I had always thought of kids that grew up in Magnolia as privileged, private school brats. Magnolia was only a five minute hop from Queen Anne, tucked away in its own little inlet directly north of Elliott Bay. It was an extremely protected upper class neighborhood in the northwest part of the Seattle limits. Apparently his parents hadn’t spoiled him, though.
With two girls in college at the same time, my folks helped out as much as they could, but both Anna and I had to take out some loans and worked through college to help pay for any personal extras and entertainment. I had great memories from college, though. The nerd that I was, I joined a business club at the UW business school, and that’s where I met the bulk of my college friends, including Andrew.

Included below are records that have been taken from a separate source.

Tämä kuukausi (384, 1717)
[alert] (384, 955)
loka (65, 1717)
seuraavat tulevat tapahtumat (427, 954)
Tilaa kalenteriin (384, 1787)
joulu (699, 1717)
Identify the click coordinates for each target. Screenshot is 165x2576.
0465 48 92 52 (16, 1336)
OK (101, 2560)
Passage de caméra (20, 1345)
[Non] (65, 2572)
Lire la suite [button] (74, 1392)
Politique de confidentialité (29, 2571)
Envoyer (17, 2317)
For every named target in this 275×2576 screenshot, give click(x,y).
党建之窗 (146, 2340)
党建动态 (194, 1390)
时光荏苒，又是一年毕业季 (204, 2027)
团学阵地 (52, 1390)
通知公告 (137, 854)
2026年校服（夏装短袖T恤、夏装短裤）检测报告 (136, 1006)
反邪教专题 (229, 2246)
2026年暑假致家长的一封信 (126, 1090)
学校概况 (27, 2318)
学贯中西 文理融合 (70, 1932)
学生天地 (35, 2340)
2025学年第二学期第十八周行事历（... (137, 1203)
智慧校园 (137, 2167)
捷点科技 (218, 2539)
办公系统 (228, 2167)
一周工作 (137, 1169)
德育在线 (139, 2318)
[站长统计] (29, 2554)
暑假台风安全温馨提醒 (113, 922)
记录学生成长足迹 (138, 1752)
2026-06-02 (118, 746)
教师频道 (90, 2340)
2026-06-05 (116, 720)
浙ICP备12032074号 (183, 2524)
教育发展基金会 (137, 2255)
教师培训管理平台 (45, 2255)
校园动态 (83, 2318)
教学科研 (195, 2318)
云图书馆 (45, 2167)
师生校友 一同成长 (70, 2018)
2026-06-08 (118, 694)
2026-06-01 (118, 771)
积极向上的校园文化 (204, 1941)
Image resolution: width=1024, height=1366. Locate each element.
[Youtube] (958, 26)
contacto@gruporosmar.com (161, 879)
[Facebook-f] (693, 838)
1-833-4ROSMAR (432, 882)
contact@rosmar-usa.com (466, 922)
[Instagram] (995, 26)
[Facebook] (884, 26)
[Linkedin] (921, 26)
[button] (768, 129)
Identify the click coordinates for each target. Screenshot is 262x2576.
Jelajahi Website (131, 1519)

I decided not to mention that part to Ryan.
Ryan graduated from the UW in ‘95. He explained that most of the jobs that existed today in technology didn’t exist when he was in college. We were both blown away by the knowledge that the burst of technology that we now knew as a normal part of our lives, really didn’t take off until Portals ‘95 came out. He thought being at MS would’ve been cool back then, but he went straight to the Bay Area after graduation to start what he thought would be a long investment career. I mentioned that I was in my last year of Junior High in 1995, which made him cringe.
He got all corporate genius on me for a little while, talking about the advances of social media in our culture and speculating where it would be in a few years. I only thought of it from the perspective of having a Facebook account, which I really only used to post my vacation photos, my arrival at a trendy restaurant, and to satisfy my curiosity about what my friends were up to. I wasn’t much of a Twitter user, but what MS professional didn’t have a LinkedIn account? That was the extent of my social media usage, though. He encouraged me to get more engaged with understanding the social media benefits for marketing and how it could be used to build stronger customer relationships. He said this would help me in my job.